Vulnerabilities that went undetected for a decade left thousands of macOS and iOS apps susceptible to supply-chain attacks. Hackers could have added malicious code compromising the security of millions or billions of people who installed them, researchers said Monday.

The vulnerabilities, which were fixed last October, resided in a “trunk” server used to manage CocoaPods, a repository for open source Swift and Objective-C projects that roughly 3 million macOS and iOS apps depend on. When developers make changes to one of their “pods”—CocoaPods lingo for individual code packages—dependent apps typically incorporate them automatically through app updates, typically with no interaction required by end users.

Code injection vulnerabilities

“Many applications can access a user’s most sensitive information: credit card details, medical records, private materials, and more,” wrote researchers from EVA Information Security, the firm that discovered the vulnerability. “Injecting code into these applications could enable attackers to access this information for almost any malicious purpose imaginable—ransomware, fraud, blackmail, corporate espionage… In the process, it could expose companies to major legal liabilities and reputational risk.”

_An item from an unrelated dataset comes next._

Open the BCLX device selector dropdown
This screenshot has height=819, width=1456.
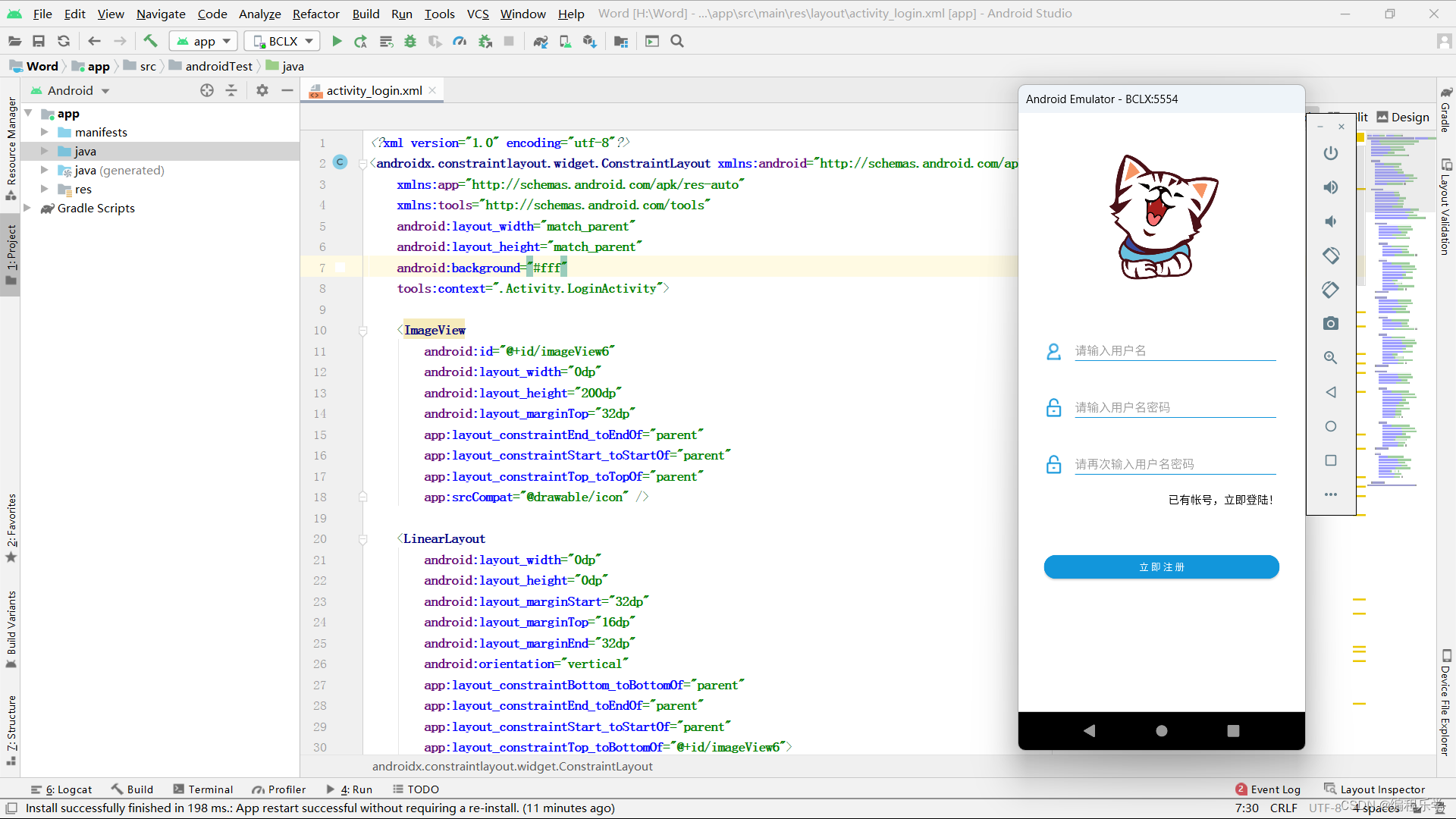pyautogui.click(x=282, y=41)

The three vulnerabilities EVA discovered stem from an insecure verification email mechanism used to authenticate developers of individual pods. The developer entered the email address associated with their pod. The trunk server responded by sending a link to the address. When a person clicked on the link, they gained access to the account.

In one case, an attacker could manipulate the URL in the link to make it point to a server under the attacker’s control. The server accepted a spoofed XFH, an HTTP header for identifying the target host specified in an HTTP request. The EVA researchers found that they could use a forged XFH to construct URLs of their choice.

Normally, the email would contain a valid link posting to the CocoaPods.org server such as:

How a valid verification email looks.
Enlarge / How a valid verification email looks.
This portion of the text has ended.